Mazorodze further said Zimbabwe was yet to promulgate any principal or subsidiary legislation that would prescribe the procedural requirements for seeking a certificate, adding according to his company’s experience, it approaches MMCZ to seek authority to export a consignment which in turn transmits the request to Chidakwa before the issuance of an export licence and a Kimberly Process Certificate.

“…..It is in the nature of the market for rough diamonds that even if the applicant were to tender the consignment at a subsequent date, by then, demand and therefore prices would have slumped on account of the November 16 to 22, planned sale period exhausting the appetite of many buyers,” he said.

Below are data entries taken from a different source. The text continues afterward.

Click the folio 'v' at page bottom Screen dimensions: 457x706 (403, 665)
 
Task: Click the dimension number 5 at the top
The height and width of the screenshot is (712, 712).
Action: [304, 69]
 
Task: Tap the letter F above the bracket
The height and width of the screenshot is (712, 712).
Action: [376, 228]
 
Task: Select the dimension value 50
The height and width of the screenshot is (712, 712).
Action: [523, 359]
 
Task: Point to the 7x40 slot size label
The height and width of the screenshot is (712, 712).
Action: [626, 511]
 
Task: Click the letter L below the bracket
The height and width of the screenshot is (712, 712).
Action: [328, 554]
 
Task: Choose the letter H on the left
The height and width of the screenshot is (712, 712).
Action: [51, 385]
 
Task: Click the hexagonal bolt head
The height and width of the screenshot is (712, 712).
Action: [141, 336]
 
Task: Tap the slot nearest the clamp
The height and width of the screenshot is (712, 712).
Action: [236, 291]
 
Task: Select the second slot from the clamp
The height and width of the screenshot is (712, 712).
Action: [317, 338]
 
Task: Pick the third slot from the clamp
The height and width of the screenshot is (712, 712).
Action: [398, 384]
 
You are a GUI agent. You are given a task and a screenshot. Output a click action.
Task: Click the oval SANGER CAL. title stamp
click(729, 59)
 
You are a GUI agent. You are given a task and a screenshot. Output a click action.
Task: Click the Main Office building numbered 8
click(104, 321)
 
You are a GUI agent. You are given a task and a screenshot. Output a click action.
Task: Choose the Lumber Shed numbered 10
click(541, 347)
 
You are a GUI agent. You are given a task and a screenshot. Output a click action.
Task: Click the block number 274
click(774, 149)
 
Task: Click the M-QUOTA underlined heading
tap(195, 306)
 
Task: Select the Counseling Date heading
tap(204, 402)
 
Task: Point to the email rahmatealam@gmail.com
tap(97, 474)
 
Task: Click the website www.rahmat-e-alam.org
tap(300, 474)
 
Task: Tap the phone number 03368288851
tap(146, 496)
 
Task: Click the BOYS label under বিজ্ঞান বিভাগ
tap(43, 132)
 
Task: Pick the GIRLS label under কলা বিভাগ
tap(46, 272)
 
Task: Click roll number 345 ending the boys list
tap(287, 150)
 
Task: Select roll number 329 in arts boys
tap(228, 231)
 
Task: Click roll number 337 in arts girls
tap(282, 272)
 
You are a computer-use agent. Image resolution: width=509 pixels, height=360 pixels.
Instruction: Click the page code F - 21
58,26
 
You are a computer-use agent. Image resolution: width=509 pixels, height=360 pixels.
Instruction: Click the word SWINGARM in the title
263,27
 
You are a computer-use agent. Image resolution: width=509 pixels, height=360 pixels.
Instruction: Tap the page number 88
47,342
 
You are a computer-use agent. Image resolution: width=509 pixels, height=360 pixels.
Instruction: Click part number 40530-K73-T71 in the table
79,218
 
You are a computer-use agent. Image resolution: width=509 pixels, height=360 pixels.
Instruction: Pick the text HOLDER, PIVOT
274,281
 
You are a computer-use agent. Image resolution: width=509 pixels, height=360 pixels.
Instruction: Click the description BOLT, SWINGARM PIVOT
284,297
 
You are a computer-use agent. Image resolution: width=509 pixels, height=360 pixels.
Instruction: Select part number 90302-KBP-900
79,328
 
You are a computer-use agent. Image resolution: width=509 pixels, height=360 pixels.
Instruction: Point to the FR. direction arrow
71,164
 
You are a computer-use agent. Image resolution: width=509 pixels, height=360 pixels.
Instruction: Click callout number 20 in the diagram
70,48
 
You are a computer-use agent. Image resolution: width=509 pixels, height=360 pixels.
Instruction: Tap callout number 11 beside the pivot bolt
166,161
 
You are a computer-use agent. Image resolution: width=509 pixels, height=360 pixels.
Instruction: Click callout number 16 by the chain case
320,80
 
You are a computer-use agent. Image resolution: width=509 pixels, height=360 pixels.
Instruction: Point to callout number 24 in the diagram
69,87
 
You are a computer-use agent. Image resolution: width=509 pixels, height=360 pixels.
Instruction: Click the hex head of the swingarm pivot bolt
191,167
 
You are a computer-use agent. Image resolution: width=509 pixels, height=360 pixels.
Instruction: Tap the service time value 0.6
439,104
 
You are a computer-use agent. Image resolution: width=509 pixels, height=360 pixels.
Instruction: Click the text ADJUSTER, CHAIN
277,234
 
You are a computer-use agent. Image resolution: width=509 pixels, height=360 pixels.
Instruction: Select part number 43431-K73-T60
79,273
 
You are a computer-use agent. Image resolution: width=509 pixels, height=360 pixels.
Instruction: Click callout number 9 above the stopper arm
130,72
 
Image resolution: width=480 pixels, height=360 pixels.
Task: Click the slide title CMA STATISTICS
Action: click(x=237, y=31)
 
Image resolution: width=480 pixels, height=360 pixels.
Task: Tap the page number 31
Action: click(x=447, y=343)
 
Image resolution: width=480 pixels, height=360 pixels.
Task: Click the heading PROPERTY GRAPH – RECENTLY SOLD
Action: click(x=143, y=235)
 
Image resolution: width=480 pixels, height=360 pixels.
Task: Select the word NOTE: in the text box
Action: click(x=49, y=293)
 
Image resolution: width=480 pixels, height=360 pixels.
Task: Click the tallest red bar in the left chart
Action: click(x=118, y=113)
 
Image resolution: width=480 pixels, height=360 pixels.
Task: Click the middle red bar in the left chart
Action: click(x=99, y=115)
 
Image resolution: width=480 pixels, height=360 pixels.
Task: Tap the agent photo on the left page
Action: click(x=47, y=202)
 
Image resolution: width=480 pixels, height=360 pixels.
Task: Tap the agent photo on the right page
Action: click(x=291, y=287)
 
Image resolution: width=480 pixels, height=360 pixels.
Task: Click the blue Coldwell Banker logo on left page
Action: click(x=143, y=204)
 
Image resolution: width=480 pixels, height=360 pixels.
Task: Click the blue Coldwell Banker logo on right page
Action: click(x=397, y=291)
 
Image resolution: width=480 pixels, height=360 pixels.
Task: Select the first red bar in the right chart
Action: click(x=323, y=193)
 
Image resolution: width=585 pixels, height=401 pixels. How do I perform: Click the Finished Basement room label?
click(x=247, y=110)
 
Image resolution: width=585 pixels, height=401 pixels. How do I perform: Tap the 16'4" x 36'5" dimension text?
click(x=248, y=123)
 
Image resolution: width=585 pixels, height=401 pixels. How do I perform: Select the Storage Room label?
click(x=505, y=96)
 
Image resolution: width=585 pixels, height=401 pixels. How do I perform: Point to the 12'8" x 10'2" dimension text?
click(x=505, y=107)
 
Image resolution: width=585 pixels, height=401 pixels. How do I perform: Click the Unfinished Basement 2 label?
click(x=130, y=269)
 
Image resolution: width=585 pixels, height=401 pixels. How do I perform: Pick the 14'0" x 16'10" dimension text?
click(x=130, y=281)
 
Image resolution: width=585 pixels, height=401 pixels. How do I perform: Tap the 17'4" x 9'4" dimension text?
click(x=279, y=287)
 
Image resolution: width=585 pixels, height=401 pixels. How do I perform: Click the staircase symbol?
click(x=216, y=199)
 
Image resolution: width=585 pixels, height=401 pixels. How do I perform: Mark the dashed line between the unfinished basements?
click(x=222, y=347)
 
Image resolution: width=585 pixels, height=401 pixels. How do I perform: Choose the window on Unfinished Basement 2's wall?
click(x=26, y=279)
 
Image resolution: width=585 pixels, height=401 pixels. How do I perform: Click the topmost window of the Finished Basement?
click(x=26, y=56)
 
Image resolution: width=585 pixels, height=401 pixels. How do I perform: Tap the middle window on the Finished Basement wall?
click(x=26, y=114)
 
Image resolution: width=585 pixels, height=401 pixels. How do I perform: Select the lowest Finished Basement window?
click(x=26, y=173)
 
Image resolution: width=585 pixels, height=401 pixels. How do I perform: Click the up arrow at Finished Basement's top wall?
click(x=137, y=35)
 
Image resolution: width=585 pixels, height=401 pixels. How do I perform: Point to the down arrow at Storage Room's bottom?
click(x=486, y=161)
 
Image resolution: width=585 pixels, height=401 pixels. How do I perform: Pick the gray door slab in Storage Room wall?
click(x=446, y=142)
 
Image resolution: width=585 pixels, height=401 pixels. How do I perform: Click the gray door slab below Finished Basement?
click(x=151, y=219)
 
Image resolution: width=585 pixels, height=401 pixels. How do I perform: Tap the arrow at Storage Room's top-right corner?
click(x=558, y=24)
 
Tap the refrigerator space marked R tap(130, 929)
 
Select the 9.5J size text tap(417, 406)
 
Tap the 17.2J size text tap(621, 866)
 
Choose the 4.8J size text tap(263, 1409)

“….The loss of this opportunity would be an irredeemable loss to the country’s foreign currency reserves, on account of having to wait until the next sales window. If the applicant does not sell the consignment at the November 16, 2017 planned sale date, it will suffer irreparable prejudice to its projected cash flow which would leave it unable to function.

“The livelihoods of roughly 600 employees would be compromised as the applicant would lack the resources to carry the wage bill for so long to make the continued employment of many unsustainable.”

Just last week the mine sued the government over nullification of the payment of $3 000 per hectare, as ground rental fee for diamonds, arguing the levying of such fees was in violation of the Mines and Minerals Act.